▶ [WHAT IS EXPECTED]: Extend the mailing-list exchange on shadowing AVIC tables with KVM write tracking, continuing past its final line.
:: EXTRACT ::
On Mon, 2022-08-01 at 17:20 +0000, Sean Christopherson wrote:
> On Thu, Jul 28, 2022, Maxim Levitsky wrote:
> > On Mon, 2022-07-25 at 16:08 +0000, Sean Christopherson wrote:
> > > On Wed, Jul 20, 2022, Maxim Levitsky wrote:
> > > And on that topic, do you have performance numbers to justify using a
> > > single
> > > shared node? E.g. if every table instance has its own notifier, then no
> > > additional
> > > refcounting is needed.
> >
> > The thing is that KVM goes over the list of notifiers and calls them for
> > every write from the emulator in fact even just for mmio write, and when you
> > enable write tracking on a page, you just write protect the page and add a
> > mark in the page track array, which is roughly
> >
> > 'don't install spte, don't install mmio spte, but just emulate the page
> > fault if it hits this page'
> >
> > So adding more than a bare minimum to this list, seems just a bit wrong.
>
> Hmm, I see what you're saying. To some extent, having a minimal page tracker
> implementation is just that, an implementation detail. But for better or
> worse,
> the existing API effectively pushes range checking to the callers. I agree
> that
> breaking from that pattern would be odd.
>
> > > It's not obvious that a shared node will provide better performance, e.g.
> > > if there are only a handful of AVIC tables being shadowed, then a linear
> > > walk of all nodes is likely fast enough, and doesn't bring the risk of a
> > > write potentially being stalled due to having to acquire a VM-scoped
> > > mutex.
> >
> > The thing is that if I register multiple notifiers, they all will be called
> > anyway,
> > but yes I can use container_of, and discover which table the notifier
> > belongs to,
> > instead of having a hash table where I lookup the GFN of the fault.
> >
> > The above means practically that all the shadow physid tables will be in a
> > linear
> > list of notifiers, so I could indeed avoid per vm mutex on the write
> > tracking,
> > however for simplicity I probably will still need it because I do modify
> > the page,
> > and having per physid table mutex complicates things.
> >
> > Currently in my code the locking is very simple and somewhat dumb, but the
> > performance
> > is very good because the code isn't executed often, most of the time the
> > AVIC hardware
> > works alone without any VM exits.
>
> Yes, but because the code isn't executed often, pretty much any solution will
> provide good performance.
>
> > Once the code is accepted upstream, it's one of the things that can be
> > improved.
> >
> > Note though that I still need a hash table and a mutex because on each VM
> > entry,
> > the guest can use a different physid table, so I need to lookup it, and
> > create it,
> > if not found, which would require read/write of the hash table and thus a
> > mutex.
>
> One of the points I'm trying to make is that a hash table isn't strictly
> required.
:::
:: SOURCE DATA ::
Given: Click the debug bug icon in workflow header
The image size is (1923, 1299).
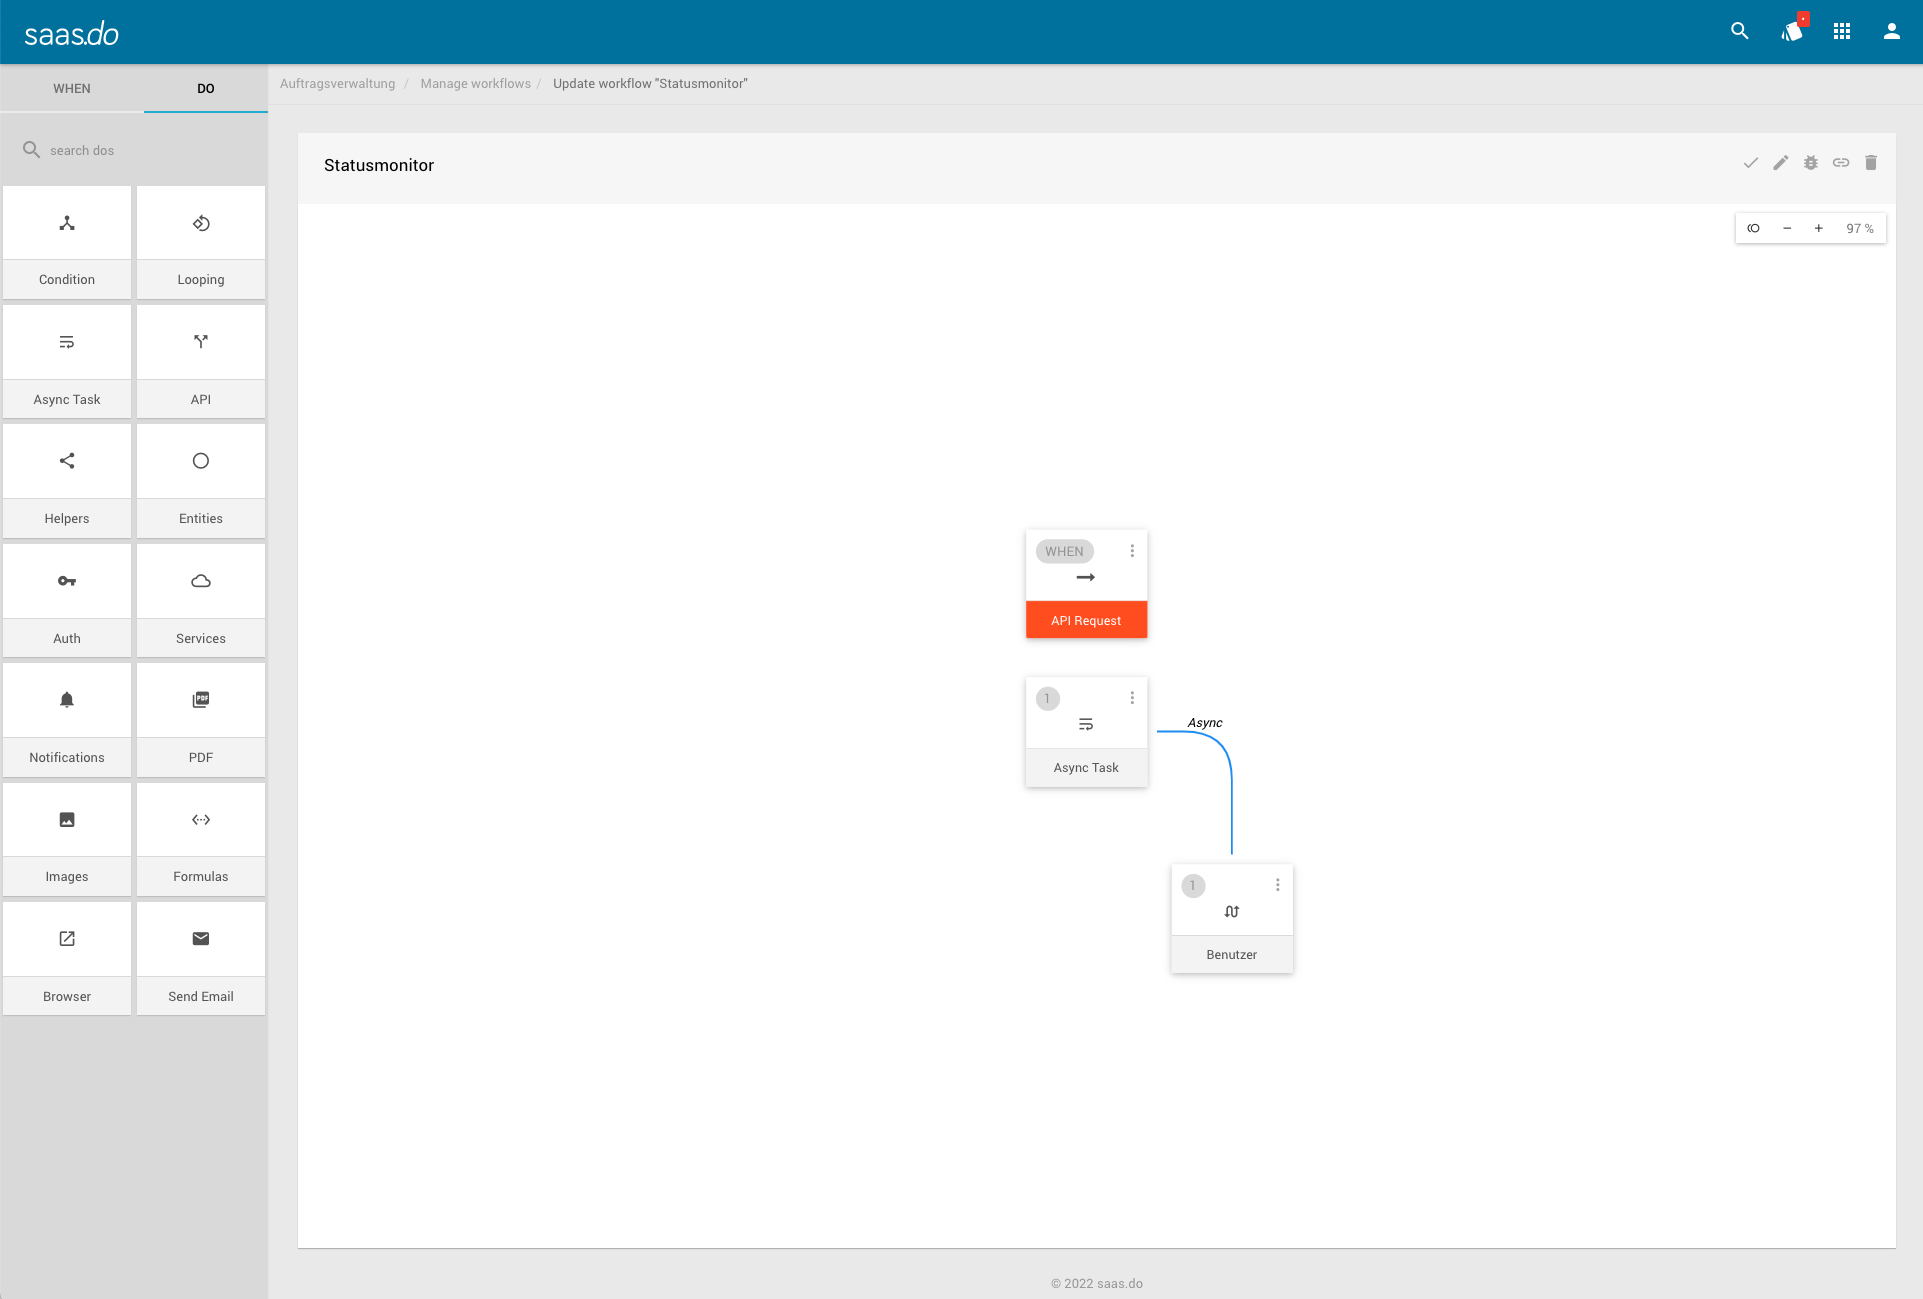Looking at the screenshot, I should [x=1810, y=163].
:::
▶ [RESPONSE]:
> E.g. if I understand the update rules correctly, I believe tables can be
> tracked
> via an RCU-protected list, with vCPUs taking a spinlock and doing
> synchronize_rcu()
> when adding/removing a table. That would avoid having to take any "real"
> locks in
> the page track notifier.
>
> The VM-scoped mutex worries me as it will be a bottleneck if L1 is running
> multiple
> L2 VMs. E.g. if L1 is frequently switching vmcs12 and thus avic_physical_id,
> then
> nested VMRUN will effectively get serialized. That is mitigated to some
> extent by
> an RCU-protected list, as a sane L1 will use a single table for each L2, and
> so a
> vCPU will need to add/remove a table if and only if it's the first/last vCPU
> to
> start/stop running an L2 VM.
Hi Sean, Paolo, and everyone else who wants to review my nested AVIC work.
I would like to explain the design choices for locking, and life cycle of the
shadow physid tables, and I hope
that this will make it easier for you to review my code and/or make some
suggestions on how to improve it.
=====================================================================================================================
Explanation of the AVIC physid page (AVIC physical ID table)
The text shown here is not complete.